Data section ▸
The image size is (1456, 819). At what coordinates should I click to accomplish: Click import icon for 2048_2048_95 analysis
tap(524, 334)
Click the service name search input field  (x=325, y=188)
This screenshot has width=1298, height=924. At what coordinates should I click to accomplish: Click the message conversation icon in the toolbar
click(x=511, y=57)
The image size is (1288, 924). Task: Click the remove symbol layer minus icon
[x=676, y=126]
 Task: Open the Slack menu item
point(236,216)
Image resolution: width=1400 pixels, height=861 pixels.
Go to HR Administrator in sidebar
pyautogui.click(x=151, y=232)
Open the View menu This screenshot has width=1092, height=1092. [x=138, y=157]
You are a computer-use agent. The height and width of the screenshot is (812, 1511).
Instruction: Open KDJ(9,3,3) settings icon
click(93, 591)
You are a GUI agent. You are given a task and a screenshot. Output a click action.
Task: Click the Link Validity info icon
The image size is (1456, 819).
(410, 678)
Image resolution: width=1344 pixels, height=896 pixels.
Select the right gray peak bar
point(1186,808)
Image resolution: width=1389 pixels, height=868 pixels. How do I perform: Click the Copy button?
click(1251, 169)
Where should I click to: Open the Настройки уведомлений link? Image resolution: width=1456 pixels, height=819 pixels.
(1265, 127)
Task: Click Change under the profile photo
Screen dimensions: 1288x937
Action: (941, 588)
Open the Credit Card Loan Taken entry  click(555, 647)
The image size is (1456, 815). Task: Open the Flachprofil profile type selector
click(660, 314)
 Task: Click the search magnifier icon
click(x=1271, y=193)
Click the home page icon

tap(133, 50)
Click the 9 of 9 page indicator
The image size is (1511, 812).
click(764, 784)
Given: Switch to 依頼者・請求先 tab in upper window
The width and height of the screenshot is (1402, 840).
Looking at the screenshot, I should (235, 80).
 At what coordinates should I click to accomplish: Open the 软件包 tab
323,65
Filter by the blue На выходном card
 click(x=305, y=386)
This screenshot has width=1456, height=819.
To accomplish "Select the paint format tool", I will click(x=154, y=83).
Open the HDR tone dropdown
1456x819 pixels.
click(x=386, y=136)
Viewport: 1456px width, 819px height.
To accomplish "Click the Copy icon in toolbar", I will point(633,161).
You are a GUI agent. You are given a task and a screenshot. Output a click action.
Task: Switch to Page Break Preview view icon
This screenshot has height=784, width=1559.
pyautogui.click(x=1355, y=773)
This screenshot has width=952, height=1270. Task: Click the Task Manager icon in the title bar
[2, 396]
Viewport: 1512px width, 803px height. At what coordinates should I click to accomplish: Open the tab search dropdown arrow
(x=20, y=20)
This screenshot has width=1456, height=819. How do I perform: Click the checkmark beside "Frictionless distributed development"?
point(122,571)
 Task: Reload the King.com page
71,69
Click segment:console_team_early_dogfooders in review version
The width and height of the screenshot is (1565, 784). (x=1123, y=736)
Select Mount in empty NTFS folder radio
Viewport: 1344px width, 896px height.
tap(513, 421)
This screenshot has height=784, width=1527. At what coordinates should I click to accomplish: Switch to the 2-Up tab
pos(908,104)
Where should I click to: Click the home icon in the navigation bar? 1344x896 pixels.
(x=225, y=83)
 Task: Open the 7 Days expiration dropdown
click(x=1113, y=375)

Directions ▸ A verbatim copy of all the entries above is requested.

The completed task ▸
The image size is (1456, 819). At what coordinates should I click to accomplish: Click import icon for 2048_2048_95 analysis
tap(524, 334)
Click the service name search input field  (x=325, y=188)
This screenshot has width=1298, height=924. At what coordinates should I click to accomplish: Click the message conversation icon in the toolbar
click(x=511, y=57)
The image size is (1288, 924). Task: Click the remove symbol layer minus icon
[x=676, y=126]
 Task: Open the Slack menu item
point(236,216)
Image resolution: width=1400 pixels, height=861 pixels.
Go to HR Administrator in sidebar
pyautogui.click(x=151, y=232)
Open the View menu This screenshot has width=1092, height=1092. [x=138, y=157]
You are a computer-use agent. The height and width of the screenshot is (812, 1511).
Instruction: Open KDJ(9,3,3) settings icon
click(93, 591)
You are a GUI agent. You are given a task and a screenshot. Output a click action.
Task: Click the Link Validity info icon
The image size is (1456, 819).
(410, 678)
Image resolution: width=1344 pixels, height=896 pixels.
Select the right gray peak bar
point(1186,808)
Image resolution: width=1389 pixels, height=868 pixels. How do I perform: Click the Copy button?
click(1251, 169)
Where should I click to: Open the Настройки уведомлений link? Image resolution: width=1456 pixels, height=819 pixels.
(1265, 127)
Task: Click Change under the profile photo
Screen dimensions: 1288x937
Action: (941, 588)
Open the Credit Card Loan Taken entry  click(555, 647)
The image size is (1456, 815). Task: Open the Flachprofil profile type selector
click(660, 314)
 Task: Click the search magnifier icon
click(x=1271, y=193)
Click the home page icon

tap(133, 50)
Click the 9 of 9 page indicator
The image size is (1511, 812).
click(764, 784)
Given: Switch to 依頼者・請求先 tab in upper window
The width and height of the screenshot is (1402, 840).
Looking at the screenshot, I should (235, 80).
 At what coordinates should I click to accomplish: Open the 软件包 tab
323,65
Filter by the blue На выходном card
 click(x=305, y=386)
This screenshot has width=1456, height=819.
To accomplish "Select the paint format tool", I will click(x=154, y=83).
Open the HDR tone dropdown
1456x819 pixels.
click(x=386, y=136)
Viewport: 1456px width, 819px height.
To accomplish "Click the Copy icon in toolbar", I will point(633,161).
You are a GUI agent. You are given a task and a screenshot. Output a click action.
Task: Switch to Page Break Preview view icon
This screenshot has height=784, width=1559.
pyautogui.click(x=1355, y=773)
This screenshot has width=952, height=1270. Task: Click the Task Manager icon in the title bar
[2, 396]
Viewport: 1512px width, 803px height. At what coordinates should I click to accomplish: Open the tab search dropdown arrow
(x=20, y=20)
This screenshot has width=1456, height=819. How do I perform: Click the checkmark beside "Frictionless distributed development"?
point(122,571)
 Task: Reload the King.com page
71,69
Click segment:console_team_early_dogfooders in review version
The width and height of the screenshot is (1565, 784). (x=1123, y=736)
Select Mount in empty NTFS folder radio
Viewport: 1344px width, 896px height.
tap(513, 421)
This screenshot has height=784, width=1527. At what coordinates should I click to accomplish: Switch to the 2-Up tab
pos(908,104)
Where should I click to: Click the home icon in the navigation bar? 1344x896 pixels.
(x=225, y=83)
 Task: Open the 7 Days expiration dropdown
click(x=1113, y=375)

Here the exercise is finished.